Asimismo, a mediados del 2015 el Gobierno de Estados Unidos realizó una «cumbre» interna para empezar a coordinar acciones de abordaje de la que se considera una secuela de la problemática medioambiental. La crisis ambiental es una crisis de salud. En una declaración,la Casa Blanca enfatizó: «En las últimas tres décadas, el porcentaje de estadounidenses con asma ha aumentado más del doble y el cambio climático expone a estos individuos y otras poblaciones vulnerables a un mayor riesgo de hospitalización». A nivel local la Sociedad Dominicana de Asma, Alergia e Inmunología Clínica se ha pronunciado con respecto a la necesidad de mayor atención a la creciente problemática de las alergias por parte de las autoridades de salud. Durante una entrevista el 10 de marzo del 2016 en el matutino Listín Diario, recomendaron distintas medidas, entre ellas, fortalecer los servicios de alergistas en los principales hospitales, poniendo énfasis en que «una alergia mal tratada o sin diagnosticar adecuadamente puede cronificarse y en muchos casos los pacientes no tienen mucha información al respecto». Hay necesidad de una acción mancomunada del Estado dominicano y la sociedad. Necesitamos orientación y educación para la prevención y en lo concerniente al acceso a los diagnósticos y tratamientos. En lo relativo a las alergias alimentarias, el diagnóstico muchas veces puede requerir pruebas en laboratorios internacionales, que no son cubiertas por los planes médicos provistos por las administradoras de riesgos de salud locales, quienes consideran que no existe más forma de cura que la exclusión del alérgeno.

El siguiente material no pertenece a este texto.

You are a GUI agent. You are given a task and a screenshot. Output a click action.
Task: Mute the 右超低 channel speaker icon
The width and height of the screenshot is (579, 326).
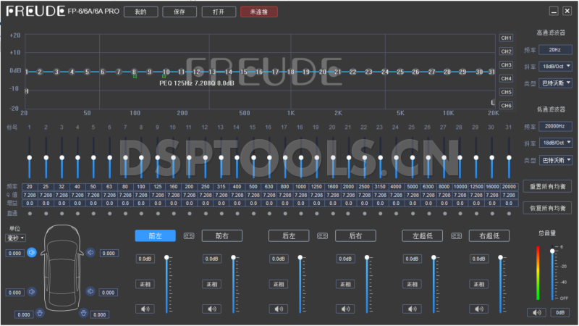click(x=478, y=309)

En el ámbito de las alergias ambientales, los tratamientos mediante terapia de inmunización son altamente costosos y no suelen ser cubiertos por las aseguradoras. Un dominicano residente en Canadá, que por mucho tiempo no pudo establecer la causa de un deterioro de su salud hasta que fue diagnosticado en Estados Unidos como celíaco (la enfermedad celíaca es un padecimiento autoinmune de intolerancia al gluten), me expresó con empatía en referencia al problema de las alergias alimentarias: «¡Cuántas personas habrán muerto sin saber de qué!». Bajo esta realidad cabe preguntarnos qué destino le espera a la niñez de escasos recursos afectada por una ignorada alergia alimentaria, y reflexionando sobre ello, de manera humana y socialmente responsable, empezar a actuar para que no sea el mismo de mi primera hija.